FirstI'll tell you about the robbery our parents committed. Then about the murders, which happened later." So, tantalisingly, begins Richard Ford's seventh novel, Canada, a big book that takes its time to tell the story of how 15-year-old Dell Parsons's life was temporarily derailed by a single, spectacularly uncharacteristic act by his mother and father. A novel about a boy's struggle for normality in an otherwise abnormal existence, it's an astonishing piece of work from the Pulitzer Prize winner.

read it if: You love a unraveling tale about crime and concequences.
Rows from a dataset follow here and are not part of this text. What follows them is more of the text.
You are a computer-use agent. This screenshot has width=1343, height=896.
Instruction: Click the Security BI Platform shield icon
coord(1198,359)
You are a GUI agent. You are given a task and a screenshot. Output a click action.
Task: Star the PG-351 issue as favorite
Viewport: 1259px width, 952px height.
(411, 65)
What In God’s Name by Simon Rich

Having written for the New Yorker, Saturday Night Live and Pixar by the age of 29. Rich’s second novel What In God’s Name Follows a pair of angels working in heaven’s “Miracles Department” tasked with making two humans fall in love, the novel’s real comic genius is in Rich’s portrayal of the afterlife as a drab office just like any other: a whole department is dedicated to reuniting Lynyrd Skynyrd, while God, the listless CEO, wants chuck it all in to open an Asian-fusion restaurant.

read it if: You like your reading and spirituality with a twist


Difficult Men by Brett Martin

It’s widely accepted that we’re living through a golden age of TV – the third age, to be exact. As Hollywood reboots itself into oblivion, the smaller screen is overflowing with award-winning drama and cutting-edge storytelling that embraces the anti-hero: The Sopranos’ Tony Soprano, Mad Men’s Don Draper, Breaking Bad’s Walter White. Martin examines both the cultural movement and the actual men behind these shows, Martin's anecdotes about the late James Gandolfini alone make for essential reading.
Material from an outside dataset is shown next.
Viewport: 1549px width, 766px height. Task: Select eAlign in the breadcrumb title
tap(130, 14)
Read it if: You are a box-set bingers


Tampa by Alissa Nutting

Nutting's female take on Lolita centres around Celeste Price, a predatory 26-year-old female teacher who begins a relationship with a 16-year-old male student. Nutting's unflinchingly graphic writing has already caused a mighty stir stateside - expect similar sentiments when it arrives later this summer.
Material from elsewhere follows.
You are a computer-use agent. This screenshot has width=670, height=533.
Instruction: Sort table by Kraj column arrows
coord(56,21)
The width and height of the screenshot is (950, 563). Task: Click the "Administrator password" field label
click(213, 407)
Read it if: You had a thing for your 10 english teacher


Classic Summer Reading

Hells Angels - Hunter S Thomspon

Hunter S. Thompson's vivid account of his experiences with California's most no-torious motorcycle gang, the Hell's Angels. In the mid-60s, Thompson spent almost two years living with the controversial Angels, cycling up & down the coast, reveling in the anarchic spirit of their clan, &, as befits their name, raising hell. His book successfully captures a singular moment in American history, when the biker lifestyle was 1st defined, & when such countercultural movements were electrifying & horrifying America.

Read it if: Because it's his first book, and because he got his ass kicked for it 


The Thin Red Line - James Jones

In The Thin Red Line (1962), James Jones's fictional account of the battle between American and Japanese troops on the island of Guadalcanal. The narrative shifts effortlessly among multiple viewpoints within C-for-Charlie Company, from commanding officer Capt. James Stein, his psychotic first sergeant Eddie Welsh, and the young privates they send into battle. The descriptions of combat conditions--and the mental states it induces--are unflinchingly realistic, including the dialog. This is more than a classic of combat fiction; it is one of the most significant explorations of male identity in American literature.

Read it if: you want a diffrent perspective on war


The Tipping Point- Malcom Gladwell 

New Yorker writer Malcolm Gladwell looks at why major changes in our society so often happen suddenly and unexpectedly. Ideas, behavior, messages, and products, he argues, often spread like outbreaks of infectious disease. Just as a single sick person can start an epidemic of the flu, so too can a few fare-beaters and graffiti artists fuel a subway crime wave, or a satisfied customer fill the empty tables of a new restaurant. These are social epidemics, and the moment when they take off, when they reach their critical mass, is the Tipping Point.